LG Frankfurt – Az.: 2-13 S 82/12 – Urteil vom 18.12.2013
Auf die Berufung der Kläger wird das Urteil des Amtsgerichts Seligenstadt vom 25. Mai 2012 im Kostenpunkt und insoweit abgeändert, als der Klageantrag zu Ziffer 1 abgewiesen worden ist.
Die Beklagten werden als Gesamtschuldner verurteilt, die Gabionenwand (Steinwand) zwischen den beiden Gärten auf dem Grundstück … zu entfernen.
Die weitergehende Berufung wird zurückgewiesen.
Die Kosten des Rechtstreits tragen die Kläger zu 1/6 und die Beklagten zu 5/6.

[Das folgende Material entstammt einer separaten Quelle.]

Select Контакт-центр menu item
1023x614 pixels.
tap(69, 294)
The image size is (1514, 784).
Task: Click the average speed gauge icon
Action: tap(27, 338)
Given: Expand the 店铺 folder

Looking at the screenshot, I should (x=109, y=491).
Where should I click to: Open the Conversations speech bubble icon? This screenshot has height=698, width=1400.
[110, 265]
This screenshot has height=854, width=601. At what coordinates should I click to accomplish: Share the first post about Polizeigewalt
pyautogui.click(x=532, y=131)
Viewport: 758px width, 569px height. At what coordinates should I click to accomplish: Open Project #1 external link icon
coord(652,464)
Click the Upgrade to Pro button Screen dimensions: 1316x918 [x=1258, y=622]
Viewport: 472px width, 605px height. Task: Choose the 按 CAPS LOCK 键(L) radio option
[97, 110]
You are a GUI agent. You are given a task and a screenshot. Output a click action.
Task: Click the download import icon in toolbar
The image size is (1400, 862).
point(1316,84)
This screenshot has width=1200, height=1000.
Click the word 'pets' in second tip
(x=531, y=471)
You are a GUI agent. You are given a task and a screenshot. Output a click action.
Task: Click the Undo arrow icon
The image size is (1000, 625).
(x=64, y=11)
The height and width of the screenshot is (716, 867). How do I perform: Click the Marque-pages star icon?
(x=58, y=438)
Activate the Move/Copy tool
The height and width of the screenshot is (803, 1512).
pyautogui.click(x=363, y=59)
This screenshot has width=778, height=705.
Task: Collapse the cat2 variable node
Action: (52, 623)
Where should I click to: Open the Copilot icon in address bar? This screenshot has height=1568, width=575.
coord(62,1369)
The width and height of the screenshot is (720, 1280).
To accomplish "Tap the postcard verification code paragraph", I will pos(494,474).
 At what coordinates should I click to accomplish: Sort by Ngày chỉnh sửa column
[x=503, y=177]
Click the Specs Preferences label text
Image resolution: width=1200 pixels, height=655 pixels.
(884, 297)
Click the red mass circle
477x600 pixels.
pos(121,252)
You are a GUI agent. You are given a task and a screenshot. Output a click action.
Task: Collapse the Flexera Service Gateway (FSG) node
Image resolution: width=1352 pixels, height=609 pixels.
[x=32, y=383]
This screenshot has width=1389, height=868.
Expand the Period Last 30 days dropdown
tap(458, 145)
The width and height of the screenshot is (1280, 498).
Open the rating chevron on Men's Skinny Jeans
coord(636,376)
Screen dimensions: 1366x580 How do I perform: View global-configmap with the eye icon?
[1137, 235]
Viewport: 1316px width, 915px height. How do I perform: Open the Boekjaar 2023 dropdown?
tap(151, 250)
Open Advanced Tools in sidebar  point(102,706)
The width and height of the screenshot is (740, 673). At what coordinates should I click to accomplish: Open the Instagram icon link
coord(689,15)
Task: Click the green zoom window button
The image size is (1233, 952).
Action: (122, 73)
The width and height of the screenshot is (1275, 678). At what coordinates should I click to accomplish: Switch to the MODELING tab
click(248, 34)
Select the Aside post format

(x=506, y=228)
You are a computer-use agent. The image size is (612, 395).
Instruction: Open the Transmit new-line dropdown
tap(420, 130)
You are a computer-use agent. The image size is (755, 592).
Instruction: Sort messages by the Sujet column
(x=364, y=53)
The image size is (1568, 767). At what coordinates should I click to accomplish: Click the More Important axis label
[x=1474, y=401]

Das Urteil und das angefochtene Urteil – im Umfang der Berufungszurückweisung – sind vorläufig vollstreckbar.
Die Revision wird nicht zugelassen.
Der Streitwert für das Berufungsverfahren beträgt 3.000 €.
Gründe
I.
Von der Darstellung der tatsächlichen Feststellungen wird gemäß § 540 Abs. 2 ZPO i.V.m. § 313a Abs. 1 Satz 1 ZPO abgesehen.
II.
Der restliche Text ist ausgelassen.